Papa Fara Diallo : La région Dakar concentre environ 23 % de la population sénégalaise et représente un grenier électoral extrêmement important. Mais elle a toujours été une zone rebelle, historiquement hostile aux gouvernements successifs.
Les seules exceptions ont eu lieu lorsque le maire de la capitale était un membre éminent du parti au pouvoir. On peut notamment citer le socialiste Mamadou Diop ou le libéral Pape Diop, membre influent du Parti démocratique sénégalais du président Abdoulaye Wade. Sous leurs magistères, la majorité en place a enregistré des résultats importants. Mais en dehors de leur cas, la mairie de Dakar a toujours basculé vers l’opposition.
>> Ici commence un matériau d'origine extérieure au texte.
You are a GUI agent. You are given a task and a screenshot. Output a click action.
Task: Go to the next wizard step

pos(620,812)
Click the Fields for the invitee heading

L’opposition a gagné Dakar, mais la majorité a clairement gagné du terrain et avance petit à petit vers son objectif ultime, la mairie
Peut-on considérer les scores de Macky Sall comme une victoire sur l’opposition à Dakar ?
À Dakar, Macky Sall a obtenu 212 355 voix, alors qu’Idrissa Seck et Ousmane Sonko en cumulent 216 615. On observe les mêmes tendances à Pikine, Rufisque et Guediawaye. Même si Macky Sall arrive en tête partout, les résultats de l’ensemble de l’opposition dépassent ceux du président sortant. C’est l’opposition qui a gagné Dakar, mais la majorité a clairement gagné du terrain et avance petit à petit vers son objectif ultime, la mairie.
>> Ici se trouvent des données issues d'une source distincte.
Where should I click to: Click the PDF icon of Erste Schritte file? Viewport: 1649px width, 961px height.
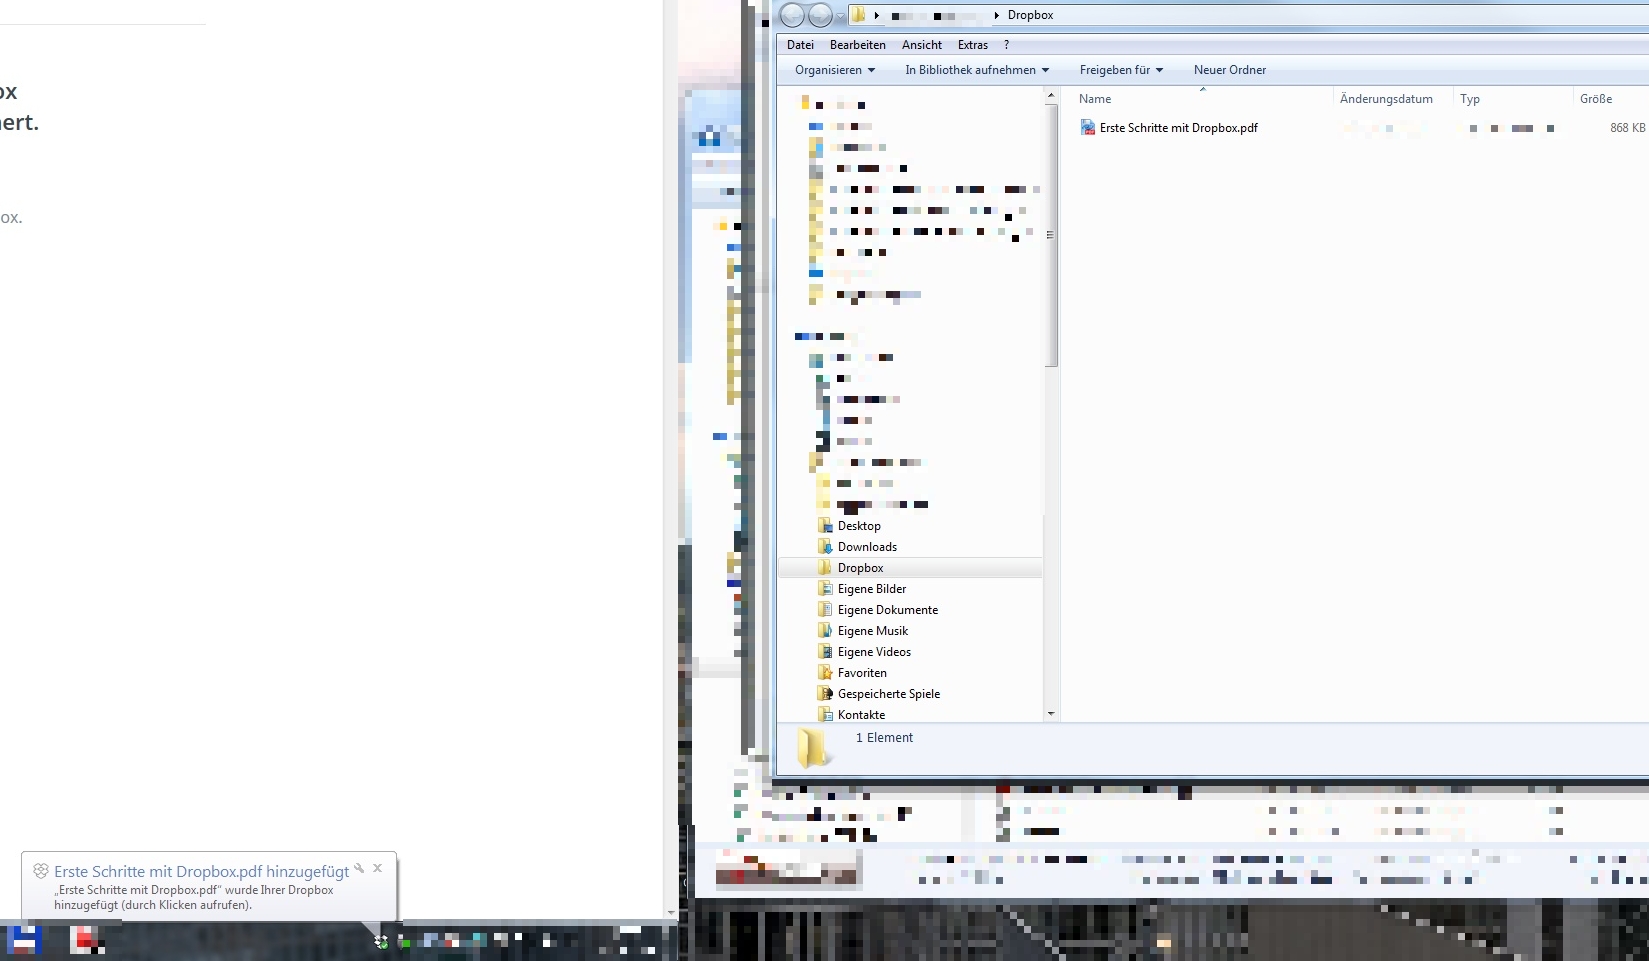tap(1087, 128)
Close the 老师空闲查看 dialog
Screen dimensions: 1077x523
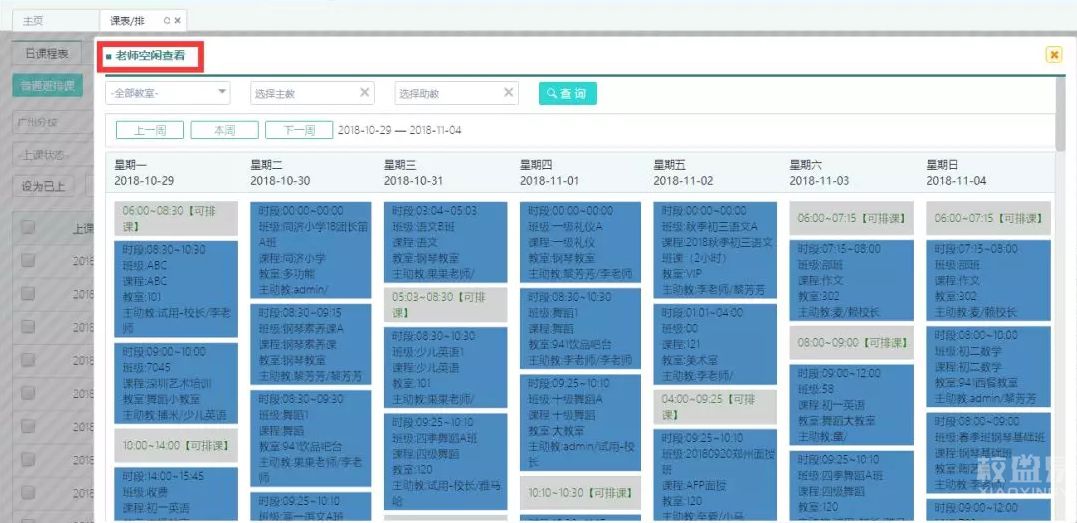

>>> À LIRE : Présidentielle au Sénégal : à Guediawaye, Macky Sall fait les yeux doux à la banlieue dakaroise
Avant les législatives de 2017, alors que Khalifa Sall était déjà en prison et n’a pas pu battre campagne, Macky Sall n’avait jamais gagné à Dakar. Lors des élections pour le Haut Conseil des collectivités territoriales, la coalition Taxawu Dakar de Khalifa Sall a raflé les trois postes à pourvoir pour Dakar. Aux municipales de 2014, la Première ministre Aminata Touré a été envoyée se présenter à Grand Yoff, fief du maire sortant Khalifa Sall, et elle a été battue.
Certains s’attendaient à un « effet Khalifa Sall » pour le candidat Idrissa Seck, soutenu par l’ancien maire de Dakar. Celui-ci a-t-il eu l’influence escomptée ?
Le report de voix attendu n’a pas eu lieu. Khalifa Sall était le maître incontesté de Dakar depuis les locales de 2009, mais son emprisonnement et les défections dans ses rangs l’ont affaibli. Au final, le grenier électoral de l’ancien maire de Dakar a été divisé entre Idrissa Seck et Ousmane Sonko.
Cela suffit-il à expliquer les progrès enregistré par Macky Sall, qui a gagné près de 20 points à Dakar par rapport à 2012 ?
Deux facteurs possibles ont favorisé le basculement partiel de Dakar vers la majorité présidentielle. D’abord l’emprisonnement de Khalifa Sall, qui a été déchu de son poste de maire et de député, et le rejet de sa candidature par le Conseil constitutionnel. Ensuite, la transhumance vers le camp de Macky Sall de certains de ses ex-lieutenants après sa déchéance.
Ousmane Sonko incarne un discours novateur qui fait sens auprès des 15-35 ans
On pense notamment au maire des Parcelles Assainies, Moussa Sy, qui a posé de grandes difficultés à son rival Amadou Ba, ministre de l’Économie et des Finances, mais a finalement apporté son soutien à la majorité quand Khalifa Sall s’est trouvé en disgrâce. Bamba Fall, maire de la Médina, est le seul proche de Khalifa Sall qui a annoncé ne soutenir personne, ne suivant pas la consigne de vote de Khalifa Sall. Cela laisse penser à certains observateurs qu’il sera le prochain transhumant.
Ousmane Sonko a enregistré de bons résultats à Dakar, est-il le candidat d’une certaine élite urbaine ?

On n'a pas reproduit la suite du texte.